1.  Marie Curie Cancer Care runs a Research Institute at Oxted which is small, cost-effective, and engaged in extensive international co-operation. It seeks to deliver excellence in basic research and also to exploit the results for the development of improved methods for prevention, early detection, diagnosis and treatment of cancer. It is important to distinguish between curiosity-driven basic science; translational research and clinical research. Each requires distinct styles of management and the boundaries between them are perhaps the weakest area of British cancer research.

BASIC RESEARCH

  2.  The overall contribution to basic science is of high quality. But:

  2.1  Cancer research is principally funded by charities rather than by government. This is odd. Cancer charities are subject to unpredictable fluctuations in their annual resources which may impede long term strategic developments.

  2.2  Charity-run laboratories are specifically excluded from responsive-mode Research Council grants. This is unjustified.

  2.3  The quality of curiosity-driven basic science would be damaged rather than enhanced by incorporation into a National Cancer Institute.

  2.4  But the cost-effectiveness and productivity of UK cancer research could be significantly enhanced by mechanisms designed to provide easy access to a variety of intermittently used but expensive equipment.

TRANSLATIONAL RESEARCH

  3.  The early stages of translational research need careful nurturing and basic scientists are not necessarily best equipped for this task:

  3.1  There needs to be more streamlined and cost-effective mechanisms to identify and protect intellectual property.

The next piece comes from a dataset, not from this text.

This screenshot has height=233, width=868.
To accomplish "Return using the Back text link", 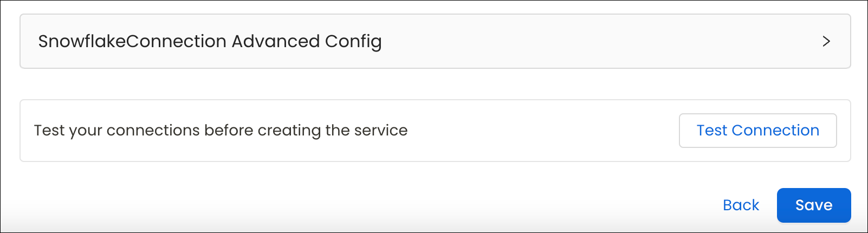I will click(x=741, y=205).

  3.2  Translational research can be conducted without IP protection but it is difficult to identify sources of funding.

  3.3  The conduct of translational research requires an entirely different management style from that necessary for the facilitation of basic science.

  3.4  The early phases of translational research are most effectively conducted alongside the basic science from which it emerged. But there will come a time when it needs a different environment, nearer the clinic or in a commercial and industrial setting such as a biotechnology or pharmaceutical company.

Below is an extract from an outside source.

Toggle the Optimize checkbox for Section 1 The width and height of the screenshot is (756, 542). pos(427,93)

PRE-CLINICAL AND CLINICAL RESEARCH

  4.1  The current oncology centres across the UK should be encouraged to become Regional Cancer Institutes with collaboration facilitated by the UK-wide on-line publication of data, project data-bases etc. Joint working with the Biotech and Big Pharma sectors should be encouraged by streamlined and co-ordinated technology transfer mechanisms.

  4.2  Controlled and properly funded clinical trials are needed on a nation-wide basis, in better and more equitably distributed clinical cancer centres. A research-friendly environment is essential and the treatment of cancer patients should be managed in the context of controlled clinical trials as a matter of routine.

CONCLUSIONS

  5.  The following conclusions emerge from this analysis:

  5.1  UK laboratory-based cancer research is of high quality but needs more financial support and more equitable distribution of government funding.

  5.2  There is a need to streamline and co-ordinate resources designed to enhance joint working, rapid data access, I.P. protection and technology transfer.

  5.3  Early phase translational research at basic science centres across the UK should be encouraged both financially and managerially. Later phases require an industrial environment and access to patients, clinical material and clinical data.

  5.4  None of these objectives would be met by a bricks and mortar National Cancer Institute, which would drain scarce resources from the rest of the Nation's cancer research activities. The collegiality of electronic media could achieve considerably more cost-effective joint working than expensive architecture.